● WORK REQUIRED: Except for the pictures, reproduce the records word for word.

● SOURCE RECORDS:
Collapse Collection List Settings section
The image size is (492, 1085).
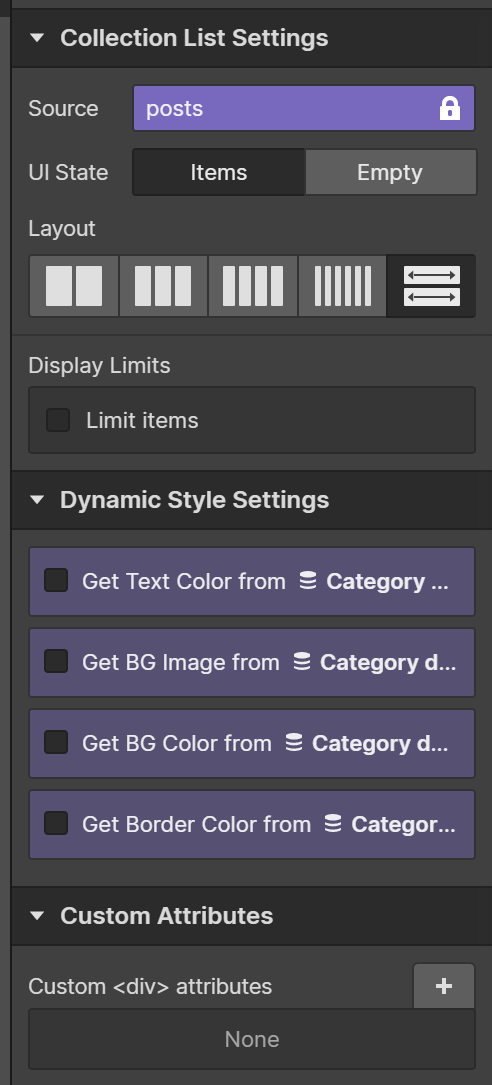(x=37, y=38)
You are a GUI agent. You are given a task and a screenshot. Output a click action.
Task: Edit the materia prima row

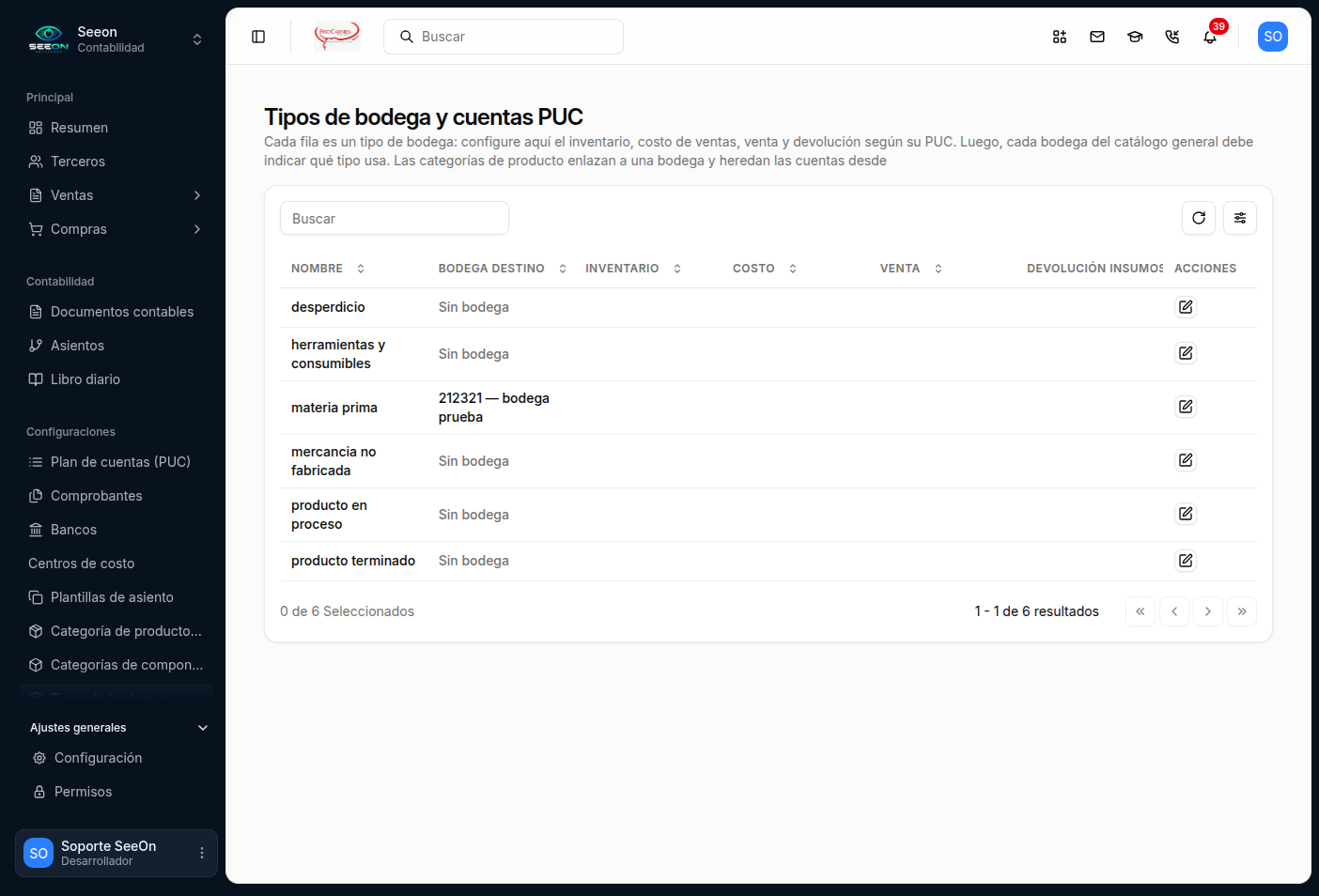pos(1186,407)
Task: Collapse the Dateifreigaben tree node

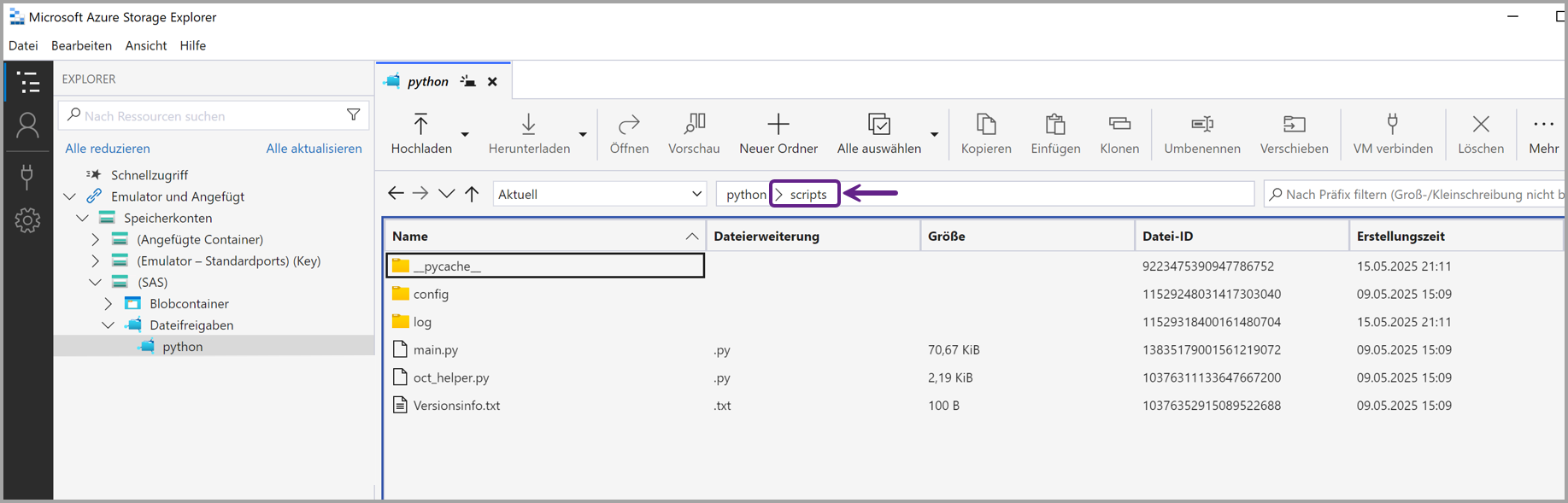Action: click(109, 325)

● ANSWER TO THE EXERCISE:
Collapse Collection List Settings section
The image size is (492, 1085).
(x=37, y=38)
You are a GUI agent. You are given a task and a screenshot. Output a click action.
Task: Edit the materia prima row

pos(1186,407)
Task: Collapse the Dateifreigaben tree node

Action: click(109, 325)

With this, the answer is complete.